**Page**
====
Post by angilasman on Mar 12, 2012 18:18:51 GMT -5
...and now, my overly long 1st entry:
Hayao Miyazaki
It’s a simple matter of math with Miyazaki. Several directors have many thoroughly brilliant films to their name, but chances are they directed many films, several of which are only pretty good and of course with more than a few stinkers mixed in. Hayao Miyazaki has directed 10 features films in his career and while personal taste might cause one to pick favorites and least favorites it’s hard to argue that each of his films isn’t a damn big achievement on its own. Even his first film, Castle of Cagliostro, which is a part of a pre-existing franchise and not original to Miyazaki (sure, some of his other films are adaptations, but in those cases he significantly altered the source material to his own), is as cracking an adventure caper as can be hoped for, and its enjoyment in no way depends on familiarity with the many other Lupin III media properties. The reason Miyazaki was so assured, so confident in his abilities as an animator, storyteller, and designer from the get-go, was that he was already a middle-aged animation veteran when he began his career as feature film director. He’d moved up from animation grunt to overseeing entire TV shows over two decades of work. He’d done original comics. He knew the nuts and bolts of animation and storytelling. He was a pro.
====
**Things to do**
1: According to the post on Hayao Miyazaki, how many feature films has he directed?
2: Carry the post on Hayao Miyazaki forward from its final sentence.
The rows are separate material and have no connection to the post on Hayao Miyazaki.

Rows excerpted from a collection:
====
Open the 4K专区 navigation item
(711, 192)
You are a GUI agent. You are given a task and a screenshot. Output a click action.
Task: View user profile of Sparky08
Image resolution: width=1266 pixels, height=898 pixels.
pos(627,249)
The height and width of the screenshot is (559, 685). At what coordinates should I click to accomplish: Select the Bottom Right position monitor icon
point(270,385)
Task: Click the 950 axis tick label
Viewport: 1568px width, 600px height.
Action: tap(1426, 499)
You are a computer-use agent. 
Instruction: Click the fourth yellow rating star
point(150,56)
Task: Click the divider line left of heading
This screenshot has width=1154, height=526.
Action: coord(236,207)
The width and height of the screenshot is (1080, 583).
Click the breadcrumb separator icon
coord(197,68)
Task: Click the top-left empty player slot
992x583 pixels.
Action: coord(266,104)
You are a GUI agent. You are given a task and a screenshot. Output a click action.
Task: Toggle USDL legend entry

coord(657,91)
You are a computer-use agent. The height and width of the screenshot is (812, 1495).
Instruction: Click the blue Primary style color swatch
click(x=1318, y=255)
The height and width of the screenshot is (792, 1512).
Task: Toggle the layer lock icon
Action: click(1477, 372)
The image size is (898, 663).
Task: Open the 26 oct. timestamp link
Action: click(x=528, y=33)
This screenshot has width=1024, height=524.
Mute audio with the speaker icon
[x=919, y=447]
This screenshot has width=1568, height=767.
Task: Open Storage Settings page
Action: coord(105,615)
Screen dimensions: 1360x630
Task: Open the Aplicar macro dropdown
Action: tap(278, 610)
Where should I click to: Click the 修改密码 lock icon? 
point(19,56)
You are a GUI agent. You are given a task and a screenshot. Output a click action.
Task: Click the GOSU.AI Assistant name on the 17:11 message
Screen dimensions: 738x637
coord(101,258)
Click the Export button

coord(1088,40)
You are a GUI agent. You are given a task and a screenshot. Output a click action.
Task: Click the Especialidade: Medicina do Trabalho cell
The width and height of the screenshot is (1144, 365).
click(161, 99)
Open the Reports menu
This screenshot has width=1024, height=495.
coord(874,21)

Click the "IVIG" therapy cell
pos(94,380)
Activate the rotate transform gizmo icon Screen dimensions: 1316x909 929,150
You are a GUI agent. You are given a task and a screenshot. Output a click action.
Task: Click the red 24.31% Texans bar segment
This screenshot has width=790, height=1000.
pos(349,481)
====
**In response**
1: Ten.

2:
Miyazaki and Studio Ghibli (which he helped found) are an enormous deal in the Asian world, where his films are touchstones. The enormous forest spirit Totoro, for example, is ubiquitous in Japanese toy shops. Totoro’s popularity should come as no surprise, for he is both tremendously cute (and the Japanese love cute), and the film My Neighbor Totoro captures a uniquely Japanese tradition of the supernatural in nature. It’s no wonder many believe Totoro to be an authentic, folkloric being. He isn’t, but that authentic spirit is there. Miyazaki also brings that authentic, folklore tradition to Spirited Away and Princess Mononoke, which are far more epic in scope then the more intimate Totoro.
But Miyazaki just as easily taps into Western traditions, delivery storybook-style, quasi-European settings for films like Kiki’s Delivery Service, Castle in the Sky, and Howl’s Moving Castle – but Miyazaki gives them just as much credibility as his Japanese settings. The secret, it seems to me, is a very organic approach. Miyazaki’s worlds are so natural, no matter how outlandish they are. The cobbled stones are worn, everyone you see in a crowd scene is going on with their own business and has their own life, and no matter how fantastic the worlds he conjures up are to the inhabitants of said worlds this is all business as usual (perhaps a comment on how we’re often blind to the wonders in the real world).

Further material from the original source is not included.